Andersen, LLP (“Andersen”), two Andersen partners, Jay Ozer (“Ozer”) and Dan Nahom (“Nahom”),

one of Andersen’s former employees, Bradley J. Schmidt (“Schmidt”) and their respective spouses.

Styling seeks to recover damages it suffered as a result of defendants’ negligence in failing to comply

with the standards of conduct required of them as professionals in the areas of auditing and business

consulting and for Andersen’s breach of its agreement with Styling to provide consulting services.

       2.     Defendants held themselves out as professionals who would conduct audits of Styling’s

financial statements in accordance with applicable standards of conduct for professionals in the

auditing industry, as well as standards of professional conduct established by the Arizona Board of

Accountancy.

       3.     Styling hired Andersen to be its auditors for two main purposes. The first was to serve

as a watchdog, to ensure that no rogue employee at Styling would do anything unlawful and

inappropriate. The second was to ensure that all of the accounting that was done by Styling was

proper under Generally Accepted Accounting Principles (“GAAP”) and other rules and regulations

governing accounting and financial reporting by public companies.

       4.     Defendants failed miserably on both accounts. Instead of being an independent

watchdog, Andersen was a willing accomplice to the accounting misconduct by two rogue employees,

Styling’s Chief Financial Officer, Richard R. Ross (“Ross”), whom Andersen put in that position,

and, Philip Teal (“Teal”), Styling’s Body Drench Division’s brand manager whom Ross pressured to

book false sales and inflate reported revenues.


                                                  −2−
       5.    Andersen’s negligent audit procedures fostered an environment in which Styling’s

GAAP violations implemented by Ross and Teal could continue undetected, which they did for three

years, until Styling’s Board of Directors was first alerted to the misconduct. Ozer, Schmidt and

Nahom repeatedly ignored numerous “red flags” and allowed Ross to misuse GAAP when reporting

on Styling’s financial condition.

       6.    Despite the fact that Styling’s financial statements for 1997 and 1998 were not prepared

in accordance with GAAP, Andersen certified all of them as such and each year issued reports to the

Board of Directors of Styling that in its opinion, based upon its audit, the financial statements fairly

presented the financial condition of Styling in accordance with GAAP.

       7.    By turning a blind eye to the misconduct committed by Styling’s rogue employees, and

worse, by actively assisting Ross and Teal in distorting Styling’s financial results, Andersen was able

to obtain a multi-million dollar consulting project for Styling.

       8.    Specifically, Andersen’s Business Consulting Group entered into an extremely lucrative

consulting and servicing agreement with Styling whereby Andersen was responsible for designing

and implementing the Oracle system, the Company’s new accounting data and financial information

system, as part of the Company’s strategic consolidation project.

       9.    Andersen held itself out as an expert in the area of business consulting services. Styling

trusted Andersen to provide those consulting services to it in a professional manner. Andersen’s

Phoenix office and Ozer personally were lauded by Andersen’s home office for generating nearly $5

million in billings as a result of its systems conversion consulting project.

| Dataset content |
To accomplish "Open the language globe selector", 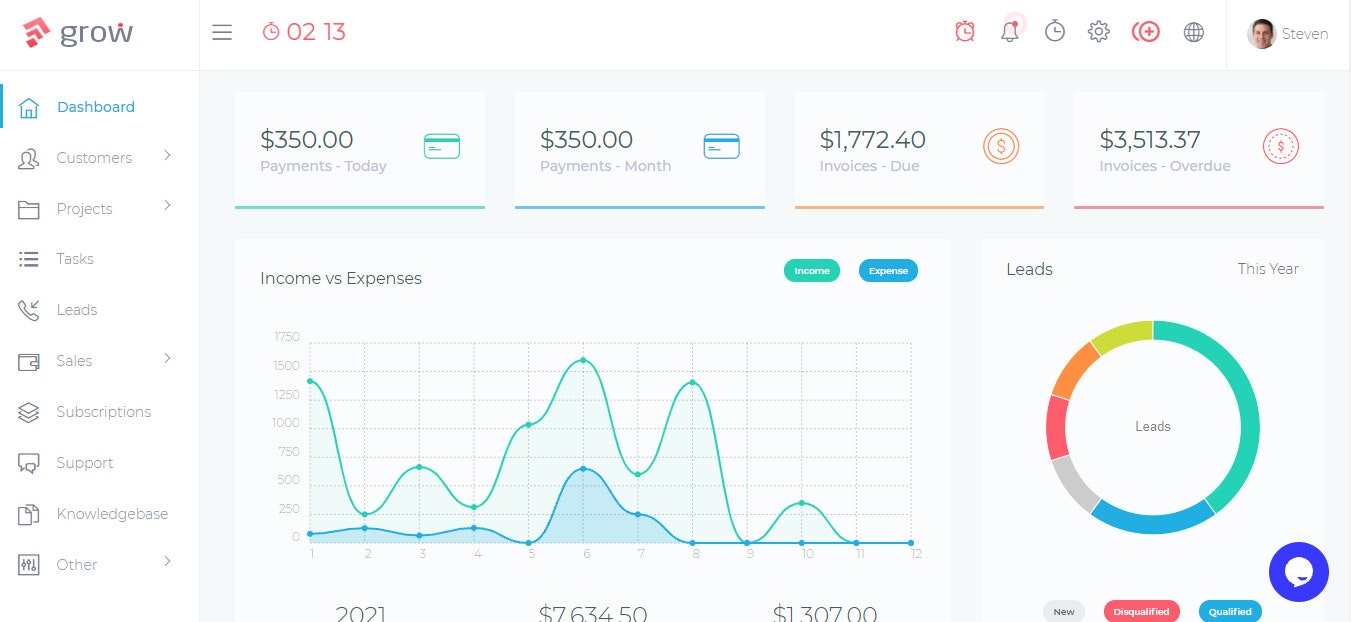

| Stated exercise |
Reproduce word for word the part of the passage about Andersen's audits of Styling from "Styling seeks to" up to and including "Accountancy.".

| Result |
Styling seeks to recover damages it suffered as a result of defendants’ negligence in failing to comply

with the standards of conduct required of them as professionals in the areas of auditing and business

consulting and for Andersen’s breach of its agreement with Styling to provide consulting services.

       2.     Defendants held themselves out as professionals who would conduct audits of Styling’s

financial statements in accordance with applicable standards of conduct for professionals in the

auditing industry, as well as standards of professional conduct established by the Arizona Board of

Accountancy.